BRIEF:
Return every line of the data exactly as it stands.

MATERIAL PROVIDED:
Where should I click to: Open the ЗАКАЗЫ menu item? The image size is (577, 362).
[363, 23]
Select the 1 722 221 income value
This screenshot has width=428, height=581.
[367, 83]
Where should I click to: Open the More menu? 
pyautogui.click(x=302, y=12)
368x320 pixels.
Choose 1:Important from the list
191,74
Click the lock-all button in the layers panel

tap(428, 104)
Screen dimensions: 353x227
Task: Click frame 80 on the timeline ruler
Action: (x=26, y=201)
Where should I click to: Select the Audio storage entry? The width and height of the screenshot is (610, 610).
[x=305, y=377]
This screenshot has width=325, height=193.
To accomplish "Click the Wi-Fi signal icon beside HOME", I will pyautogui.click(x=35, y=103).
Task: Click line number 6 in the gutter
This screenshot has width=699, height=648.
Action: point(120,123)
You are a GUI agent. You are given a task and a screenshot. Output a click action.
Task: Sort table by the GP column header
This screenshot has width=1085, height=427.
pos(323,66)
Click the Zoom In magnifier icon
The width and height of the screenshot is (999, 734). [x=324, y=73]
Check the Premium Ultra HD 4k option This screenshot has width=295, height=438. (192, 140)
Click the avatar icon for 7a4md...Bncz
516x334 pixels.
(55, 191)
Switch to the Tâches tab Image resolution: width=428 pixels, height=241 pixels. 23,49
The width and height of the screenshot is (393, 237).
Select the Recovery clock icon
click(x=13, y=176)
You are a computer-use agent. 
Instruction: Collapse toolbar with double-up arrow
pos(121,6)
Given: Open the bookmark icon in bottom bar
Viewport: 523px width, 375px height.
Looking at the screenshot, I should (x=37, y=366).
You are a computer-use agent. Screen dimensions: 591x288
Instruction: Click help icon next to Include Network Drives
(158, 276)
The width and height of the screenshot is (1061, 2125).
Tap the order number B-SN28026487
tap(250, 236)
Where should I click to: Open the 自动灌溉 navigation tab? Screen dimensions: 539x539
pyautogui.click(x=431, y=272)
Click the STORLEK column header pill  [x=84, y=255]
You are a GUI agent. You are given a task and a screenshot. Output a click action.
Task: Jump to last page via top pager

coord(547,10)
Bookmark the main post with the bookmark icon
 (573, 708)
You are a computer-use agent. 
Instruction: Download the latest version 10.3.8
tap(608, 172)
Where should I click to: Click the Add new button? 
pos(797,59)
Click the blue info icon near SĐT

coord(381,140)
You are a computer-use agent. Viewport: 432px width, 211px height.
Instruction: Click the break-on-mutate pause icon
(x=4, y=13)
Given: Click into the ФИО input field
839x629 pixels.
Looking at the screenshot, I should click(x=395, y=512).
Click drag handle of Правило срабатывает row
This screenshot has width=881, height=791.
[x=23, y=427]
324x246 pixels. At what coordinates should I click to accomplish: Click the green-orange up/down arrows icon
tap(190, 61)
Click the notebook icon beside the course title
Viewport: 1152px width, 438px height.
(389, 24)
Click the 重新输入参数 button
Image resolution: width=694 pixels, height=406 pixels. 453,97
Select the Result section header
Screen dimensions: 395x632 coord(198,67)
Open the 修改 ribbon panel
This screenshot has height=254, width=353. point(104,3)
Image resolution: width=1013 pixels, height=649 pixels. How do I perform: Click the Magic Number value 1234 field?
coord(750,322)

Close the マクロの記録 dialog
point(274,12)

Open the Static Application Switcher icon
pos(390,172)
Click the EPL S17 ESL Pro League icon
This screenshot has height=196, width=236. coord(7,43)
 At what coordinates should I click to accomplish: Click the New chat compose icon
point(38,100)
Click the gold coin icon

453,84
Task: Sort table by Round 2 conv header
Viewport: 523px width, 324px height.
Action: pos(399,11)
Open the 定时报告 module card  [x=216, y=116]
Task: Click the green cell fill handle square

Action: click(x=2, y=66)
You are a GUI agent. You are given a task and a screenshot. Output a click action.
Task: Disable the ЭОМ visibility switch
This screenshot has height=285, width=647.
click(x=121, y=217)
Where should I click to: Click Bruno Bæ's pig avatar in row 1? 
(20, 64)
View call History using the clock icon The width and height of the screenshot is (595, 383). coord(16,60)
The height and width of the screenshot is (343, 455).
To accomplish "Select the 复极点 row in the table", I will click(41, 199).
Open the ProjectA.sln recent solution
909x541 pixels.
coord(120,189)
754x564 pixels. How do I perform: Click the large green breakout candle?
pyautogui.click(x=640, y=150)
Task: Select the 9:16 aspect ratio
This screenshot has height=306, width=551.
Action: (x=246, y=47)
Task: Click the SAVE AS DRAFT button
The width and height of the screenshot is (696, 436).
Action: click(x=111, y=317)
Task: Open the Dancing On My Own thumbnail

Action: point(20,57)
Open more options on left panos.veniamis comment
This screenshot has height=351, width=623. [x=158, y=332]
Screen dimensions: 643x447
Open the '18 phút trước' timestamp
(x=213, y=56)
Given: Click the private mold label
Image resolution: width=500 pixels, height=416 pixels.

ANSWER SECTION:
Where should I click to: Open the ЗАКАЗЫ menu item? The image size is (577, 362).
[363, 23]
Select the 1 722 221 income value
This screenshot has width=428, height=581.
[367, 83]
Where should I click to: Open the More menu? 
pyautogui.click(x=302, y=12)
368x320 pixels.
Choose 1:Important from the list
191,74
Click the lock-all button in the layers panel

tap(428, 104)
Screen dimensions: 353x227
Task: Click frame 80 on the timeline ruler
Action: (x=26, y=201)
Where should I click to: Select the Audio storage entry? The width and height of the screenshot is (610, 610).
[x=305, y=377]
This screenshot has width=325, height=193.
To accomplish "Click the Wi-Fi signal icon beside HOME", I will pyautogui.click(x=35, y=103).
Task: Click line number 6 in the gutter
This screenshot has width=699, height=648.
Action: point(120,123)
You are a GUI agent. You are given a task and a screenshot. Output a click action.
Task: Sort table by the GP column header
This screenshot has width=1085, height=427.
pos(323,66)
Click the Zoom In magnifier icon
The width and height of the screenshot is (999, 734). [x=324, y=73]
Check the Premium Ultra HD 4k option This screenshot has width=295, height=438. (192, 140)
Click the avatar icon for 7a4md...Bncz
516x334 pixels.
(55, 191)
Switch to the Tâches tab Image resolution: width=428 pixels, height=241 pixels. 23,49
The width and height of the screenshot is (393, 237).
Select the Recovery clock icon
click(x=13, y=176)
You are a computer-use agent. 
Instruction: Collapse toolbar with double-up arrow
pos(121,6)
Given: Open the bookmark icon in bottom bar
Viewport: 523px width, 375px height.
Looking at the screenshot, I should (x=37, y=366).
You are a computer-use agent. Screen dimensions: 591x288
Instruction: Click help icon next to Include Network Drives
(158, 276)
The width and height of the screenshot is (1061, 2125).
Tap the order number B-SN28026487
tap(250, 236)
Where should I click to: Open the 自动灌溉 navigation tab? Screen dimensions: 539x539
pyautogui.click(x=431, y=272)
Click the STORLEK column header pill  [x=84, y=255]
You are a GUI agent. You are given a task and a screenshot. Output a click action.
Task: Jump to last page via top pager

coord(547,10)
Bookmark the main post with the bookmark icon
 (573, 708)
You are a computer-use agent. 
Instruction: Download the latest version 10.3.8
tap(608, 172)
Where should I click to: Click the Add new button? 
pos(797,59)
Click the blue info icon near SĐT

coord(381,140)
You are a computer-use agent. Viewport: 432px width, 211px height.
Instruction: Click the break-on-mutate pause icon
(x=4, y=13)
Given: Click into the ФИО input field
839x629 pixels.
Looking at the screenshot, I should click(x=395, y=512).
Click drag handle of Правило срабатывает row
This screenshot has width=881, height=791.
[x=23, y=427]
324x246 pixels. At what coordinates should I click to accomplish: Click the green-orange up/down arrows icon
tap(190, 61)
Click the notebook icon beside the course title
Viewport: 1152px width, 438px height.
(389, 24)
Click the 重新输入参数 button
Image resolution: width=694 pixels, height=406 pixels. 453,97
Select the Result section header
Screen dimensions: 395x632 coord(198,67)
Open the 修改 ribbon panel
This screenshot has height=254, width=353. point(104,3)
Image resolution: width=1013 pixels, height=649 pixels. How do I perform: Click the Magic Number value 1234 field?
coord(750,322)

Close the マクロの記録 dialog
point(274,12)

Open the Static Application Switcher icon
pos(390,172)
Click the EPL S17 ESL Pro League icon
This screenshot has height=196, width=236. coord(7,43)
 At what coordinates should I click to accomplish: Click the New chat compose icon
point(38,100)
Click the gold coin icon

453,84
Task: Sort table by Round 2 conv header
Viewport: 523px width, 324px height.
Action: pos(399,11)
Open the 定时报告 module card  [x=216, y=116]
Task: Click the green cell fill handle square

Action: click(x=2, y=66)
You are a GUI agent. You are given a task and a screenshot. Output a click action.
Task: Disable the ЭОМ visibility switch
This screenshot has height=285, width=647.
click(x=121, y=217)
Where should I click to: Click Bruno Bæ's pig avatar in row 1? 
(20, 64)
View call History using the clock icon The width and height of the screenshot is (595, 383). coord(16,60)
The height and width of the screenshot is (343, 455).
To accomplish "Select the 复极点 row in the table", I will click(41, 199).
Open the ProjectA.sln recent solution
909x541 pixels.
coord(120,189)
754x564 pixels. How do I perform: Click the large green breakout candle?
pyautogui.click(x=640, y=150)
Task: Select the 9:16 aspect ratio
This screenshot has height=306, width=551.
Action: (x=246, y=47)
Task: Click the SAVE AS DRAFT button
The width and height of the screenshot is (696, 436).
Action: click(x=111, y=317)
Task: Open the Dancing On My Own thumbnail

Action: point(20,57)
Open more options on left panos.veniamis comment
This screenshot has height=351, width=623. [x=158, y=332]
Screen dimensions: 643x447
Open the '18 phút trước' timestamp
(x=213, y=56)
Given: Click the private mold label
Image resolution: width=500 pixels, height=416 pixels.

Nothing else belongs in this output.